• TEXT EXTRACT

--------------------

Then we get an answer. Does this help?

somehow omit sK1 from the answer

This is tricky. The above notwithstanding, I can still imagine a situation where Vampire deduces e.g. sK128 = "objectZ", but returns sK128 instead of "objectZ". There might be some ways around this, I'll ask around internally if this becomes a problem for you.

Btw, your current a2_1, a2_2, a2_3, a3 could be written more concisely if you wish as

fof(a_def, axiom, ![X]: (predA(X) <=> (X = "objectA" | X = "objectB" | X = "objectC"))).
logicReasoner commented 2 years ago

The above information was indeed very helpful! :+1: I am starting to understand more and more things now. Thanks once again! :)

Note that the query is true, but there is no fixed answer. This is because Vampire can only deduce that the answer is one of objectA, objectB, or objectC (see deduction 37, then 59 above), not which of them it is.

This is fine, as long as I get (a list of) all valid answers (constant symbols). This was my original intention anyway. Is there a way to instruct vampire to return ALL valid answers, not just one of them? Then perhaps, I can filter out all sk*.

This is tricky. The above notwithstanding, I can still imagine a situation where Vampire deduces e.g. sK128 = "objectZ", but returns sK128 instead of "objectZ". There might be some ways around this, I'll ask around internally if this becomes a problem for you.

Yes, please let me know if you find any ways around this.

BTW, I've shortened some and further commented other parts of the problem based on your suggestions above:

% there exists some object X from the Domain(one of) that satisfies both predicates predA and predB
fof(a1,axiom,
    ( ? [X]: ( predA(X) & predB(X,"objectA") ) )).

% "objectA" satisfies predA, "objectB" satisfies predA, etc.
% No longer needed. Covered by `a3` below
%fof(a2_1,axiom,( predA("objectA") )).
%fof(a2_2,axiom,( predA("objectB") )).
%fof(a2_3,axiom,( predA("objectC") )).

% for all X, if predA is satisfied for X, then X MUST BE (a constraint of sorts) one of `objectA, objectB, objectC` and can NOT be anything else
% Now also covers a2_1,... a2_3
fof(a3,axiom,
    ( ! [X]:
        ( predA(X)
       <=> ( X = "objectA"
          | X = "objectB"
          | X = "objectC" ) ) )).

% some unrelated to the above axiom - another "objectD" and predD (just so that we have at least one other constant symbol which is NOT a VALID solution to the question below)
fof(a5_1,axiom,( predD("objectD") )).

% should be no longer needed since we use quotes around each of objectA, objectB, etc.
%fof(distinct, axiom, "objectA" != "objectB" & "objectA" != "objectC" & "objectB" != "objectC").

%%%%%%%%
% Question, find all objects from our domain that satisfy predB with second arg "objectA"
fof(question,question,(?[X]: ( predB(X,"objectA") )) ).
%fof(question,question,(?[X]: ( predA(X) )) ). % just predA as a test
quickbeam123 commented 2 years ago

Note that the query is true, but there is no fixed answer. This is because Vampire can only deduce that the answer is one of objectA, objectB, or objectC (see deduction 37, then 59 above), not which of them it is.

--------------------

• SOURCE DATA

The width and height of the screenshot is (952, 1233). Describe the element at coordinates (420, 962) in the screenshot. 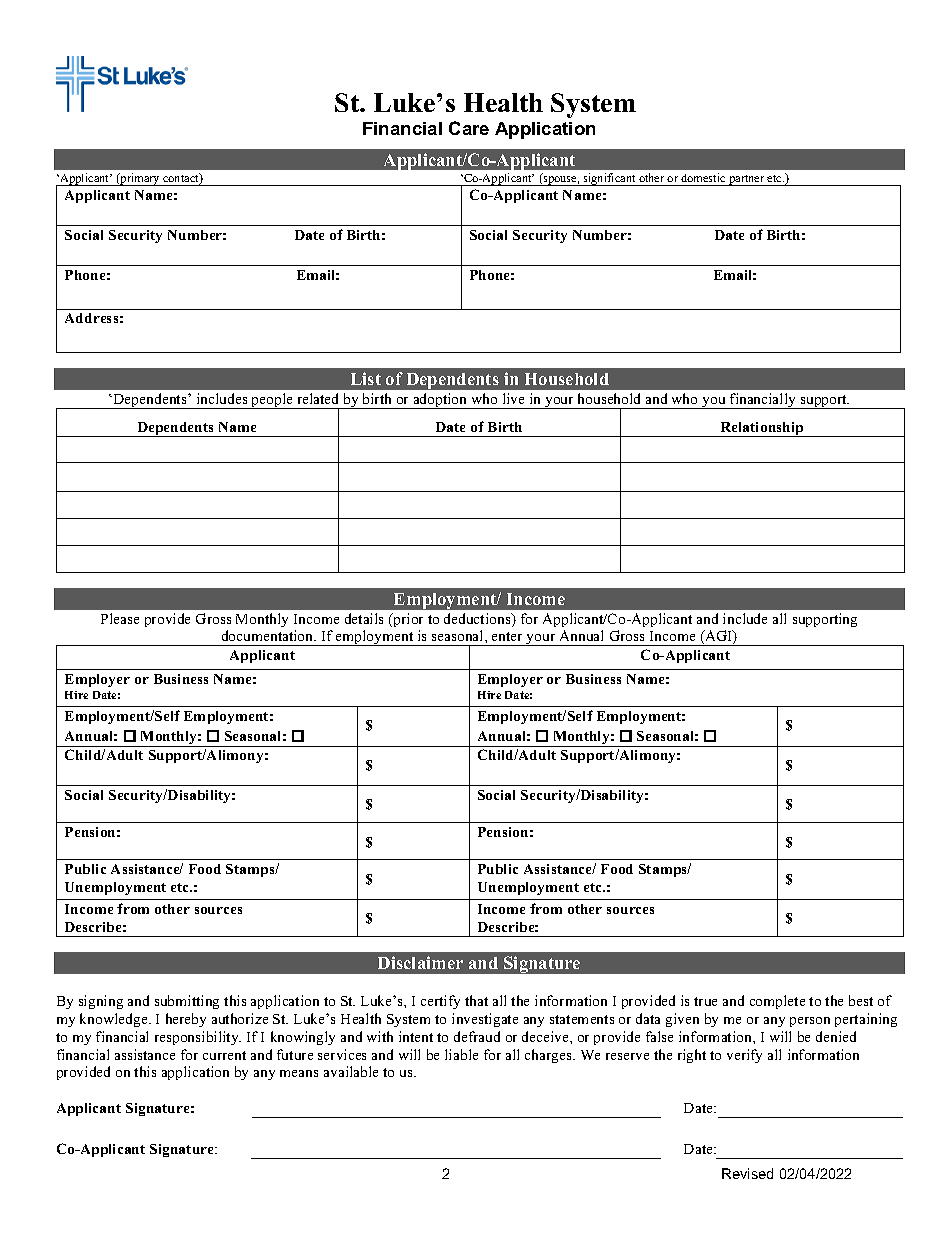

I see `Disclaimer` at that location.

--------------------

• WHAT TO DO
1. In the forum thread, why is there no fixed answer to the query even though it is true?
2. In the forum thread, copy the passage from "This is fine, as" up to and including "ways around this.".

• RESPONSES
1. Vampire can only deduce that the answer is one of objectA, objectB, or objectC, not which of them it is.

2.
This is fine, as long as I get (a list of) all valid answers (constant symbols). This was my original intention anyway. Is there a way to instruct vampire to return ALL valid answers, not just one of them? Then perhaps, I can filter out all sk*.

This is tricky. The above notwithstanding, I can still imagine a situation where Vampire deduces e.g. sK128 = "objectZ", but returns sK128 instead of "objectZ". There might be some ways around this, I'll ask around internally if this becomes a problem for you.

Yes, please let me know if you find any ways around this.